Work task: Could you please repeat the data below word for word?
Task data START
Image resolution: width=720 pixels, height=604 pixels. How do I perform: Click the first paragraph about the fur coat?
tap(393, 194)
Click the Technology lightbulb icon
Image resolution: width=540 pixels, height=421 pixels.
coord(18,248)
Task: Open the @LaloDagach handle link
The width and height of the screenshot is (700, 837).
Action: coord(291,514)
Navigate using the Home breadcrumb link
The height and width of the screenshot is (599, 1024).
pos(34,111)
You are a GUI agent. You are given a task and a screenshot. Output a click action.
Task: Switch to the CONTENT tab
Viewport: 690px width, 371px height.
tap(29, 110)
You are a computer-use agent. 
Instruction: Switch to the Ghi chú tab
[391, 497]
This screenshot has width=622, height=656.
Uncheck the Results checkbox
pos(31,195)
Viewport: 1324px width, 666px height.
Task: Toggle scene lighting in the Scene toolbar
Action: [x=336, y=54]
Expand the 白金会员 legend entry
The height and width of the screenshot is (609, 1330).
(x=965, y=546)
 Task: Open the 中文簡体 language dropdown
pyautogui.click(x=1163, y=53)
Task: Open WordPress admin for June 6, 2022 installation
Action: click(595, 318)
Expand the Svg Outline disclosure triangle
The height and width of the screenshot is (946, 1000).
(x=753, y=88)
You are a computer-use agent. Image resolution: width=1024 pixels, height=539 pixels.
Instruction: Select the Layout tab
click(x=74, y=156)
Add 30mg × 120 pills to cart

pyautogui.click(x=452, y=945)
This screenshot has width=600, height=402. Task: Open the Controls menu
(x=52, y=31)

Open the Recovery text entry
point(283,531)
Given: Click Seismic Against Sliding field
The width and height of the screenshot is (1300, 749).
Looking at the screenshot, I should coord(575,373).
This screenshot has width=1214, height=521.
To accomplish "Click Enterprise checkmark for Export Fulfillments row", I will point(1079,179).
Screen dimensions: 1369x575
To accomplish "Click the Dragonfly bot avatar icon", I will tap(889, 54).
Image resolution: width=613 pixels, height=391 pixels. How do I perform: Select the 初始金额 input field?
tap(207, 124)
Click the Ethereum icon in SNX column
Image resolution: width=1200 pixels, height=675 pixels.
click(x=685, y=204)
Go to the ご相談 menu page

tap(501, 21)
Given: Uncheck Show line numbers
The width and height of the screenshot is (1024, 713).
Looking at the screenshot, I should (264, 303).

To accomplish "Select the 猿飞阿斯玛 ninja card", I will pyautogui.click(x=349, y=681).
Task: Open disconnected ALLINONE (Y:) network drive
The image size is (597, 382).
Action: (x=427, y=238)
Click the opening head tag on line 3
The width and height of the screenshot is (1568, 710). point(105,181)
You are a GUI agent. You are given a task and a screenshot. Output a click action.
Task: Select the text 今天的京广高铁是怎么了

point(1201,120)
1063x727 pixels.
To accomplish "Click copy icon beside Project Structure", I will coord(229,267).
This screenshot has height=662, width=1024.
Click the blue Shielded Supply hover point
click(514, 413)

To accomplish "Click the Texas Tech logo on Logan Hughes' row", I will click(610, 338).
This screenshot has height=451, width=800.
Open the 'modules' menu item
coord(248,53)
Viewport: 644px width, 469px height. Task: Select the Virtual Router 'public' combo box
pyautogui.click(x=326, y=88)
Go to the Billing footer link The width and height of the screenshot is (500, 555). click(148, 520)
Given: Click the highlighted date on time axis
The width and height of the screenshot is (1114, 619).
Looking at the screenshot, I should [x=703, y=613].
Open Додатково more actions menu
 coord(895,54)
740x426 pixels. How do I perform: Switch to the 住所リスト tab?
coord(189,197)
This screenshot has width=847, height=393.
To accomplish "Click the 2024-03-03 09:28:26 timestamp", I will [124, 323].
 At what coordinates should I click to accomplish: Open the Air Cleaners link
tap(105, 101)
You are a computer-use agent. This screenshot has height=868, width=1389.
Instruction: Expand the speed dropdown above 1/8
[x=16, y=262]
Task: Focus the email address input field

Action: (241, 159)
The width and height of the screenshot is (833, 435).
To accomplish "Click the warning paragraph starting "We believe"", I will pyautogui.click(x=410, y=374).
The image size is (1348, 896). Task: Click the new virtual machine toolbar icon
Task data END
Result:
Image resolution: width=720 pixels, height=604 pixels. How do I perform: Click the first paragraph about the fur coat?
tap(393, 194)
Click the Technology lightbulb icon
Image resolution: width=540 pixels, height=421 pixels.
coord(18,248)
Task: Open the @LaloDagach handle link
The width and height of the screenshot is (700, 837).
Action: coord(291,514)
Navigate using the Home breadcrumb link
The height and width of the screenshot is (599, 1024).
pos(34,111)
You are a GUI agent. You are given a task and a screenshot. Output a click action.
Task: Switch to the CONTENT tab
Viewport: 690px width, 371px height.
tap(29, 110)
You are a computer-use agent. 
Instruction: Switch to the Ghi chú tab
[391, 497]
This screenshot has width=622, height=656.
Uncheck the Results checkbox
pos(31,195)
Viewport: 1324px width, 666px height.
Task: Toggle scene lighting in the Scene toolbar
Action: [x=336, y=54]
Expand the 白金会员 legend entry
The height and width of the screenshot is (609, 1330).
(x=965, y=546)
 Task: Open the 中文簡体 language dropdown
pyautogui.click(x=1163, y=53)
Task: Open WordPress admin for June 6, 2022 installation
Action: click(595, 318)
Expand the Svg Outline disclosure triangle
The height and width of the screenshot is (946, 1000).
(x=753, y=88)
You are a computer-use agent. Image resolution: width=1024 pixels, height=539 pixels.
Instruction: Select the Layout tab
click(x=74, y=156)
Add 30mg × 120 pills to cart

pyautogui.click(x=452, y=945)
This screenshot has width=600, height=402. Task: Open the Controls menu
(x=52, y=31)

Open the Recovery text entry
point(283,531)
Given: Click Seismic Against Sliding field
The width and height of the screenshot is (1300, 749).
Looking at the screenshot, I should coord(575,373).
This screenshot has width=1214, height=521.
To accomplish "Click Enterprise checkmark for Export Fulfillments row", I will point(1079,179).
Screen dimensions: 1369x575
To accomplish "Click the Dragonfly bot avatar icon", I will tap(889, 54).
Image resolution: width=613 pixels, height=391 pixels. How do I perform: Select the 初始金额 input field?
tap(207, 124)
Click the Ethereum icon in SNX column
Image resolution: width=1200 pixels, height=675 pixels.
click(x=685, y=204)
Go to the ご相談 menu page

tap(501, 21)
Given: Uncheck Show line numbers
The width and height of the screenshot is (1024, 713).
Looking at the screenshot, I should (264, 303).

To accomplish "Select the 猿飞阿斯玛 ninja card", I will pyautogui.click(x=349, y=681).
Task: Open disconnected ALLINONE (Y:) network drive
The image size is (597, 382).
Action: (x=427, y=238)
Click the opening head tag on line 3
The width and height of the screenshot is (1568, 710). point(105,181)
You are a GUI agent. You are given a task and a screenshot. Output a click action.
Task: Select the text 今天的京广高铁是怎么了

point(1201,120)
1063x727 pixels.
To accomplish "Click copy icon beside Project Structure", I will coord(229,267).
This screenshot has height=662, width=1024.
Click the blue Shielded Supply hover point
click(514, 413)

To accomplish "Click the Texas Tech logo on Logan Hughes' row", I will click(610, 338).
This screenshot has height=451, width=800.
Open the 'modules' menu item
coord(248,53)
Viewport: 644px width, 469px height. Task: Select the Virtual Router 'public' combo box
pyautogui.click(x=326, y=88)
Go to the Billing footer link The width and height of the screenshot is (500, 555). click(148, 520)
Given: Click the highlighted date on time axis
The width and height of the screenshot is (1114, 619).
Looking at the screenshot, I should [x=703, y=613].
Open Додатково more actions menu
 coord(895,54)
740x426 pixels. How do I perform: Switch to the 住所リスト tab?
coord(189,197)
This screenshot has width=847, height=393.
To accomplish "Click the 2024-03-03 09:28:26 timestamp", I will [124, 323].
 At what coordinates should I click to accomplish: Open the Air Cleaners link
tap(105, 101)
You are a computer-use agent. This screenshot has height=868, width=1389.
Instruction: Expand the speed dropdown above 1/8
[x=16, y=262]
Task: Focus the email address input field

Action: (241, 159)
The width and height of the screenshot is (833, 435).
To accomplish "Click the warning paragraph starting "We believe"", I will pyautogui.click(x=410, y=374).
The image size is (1348, 896). Task: Click the new virtual machine toolbar icon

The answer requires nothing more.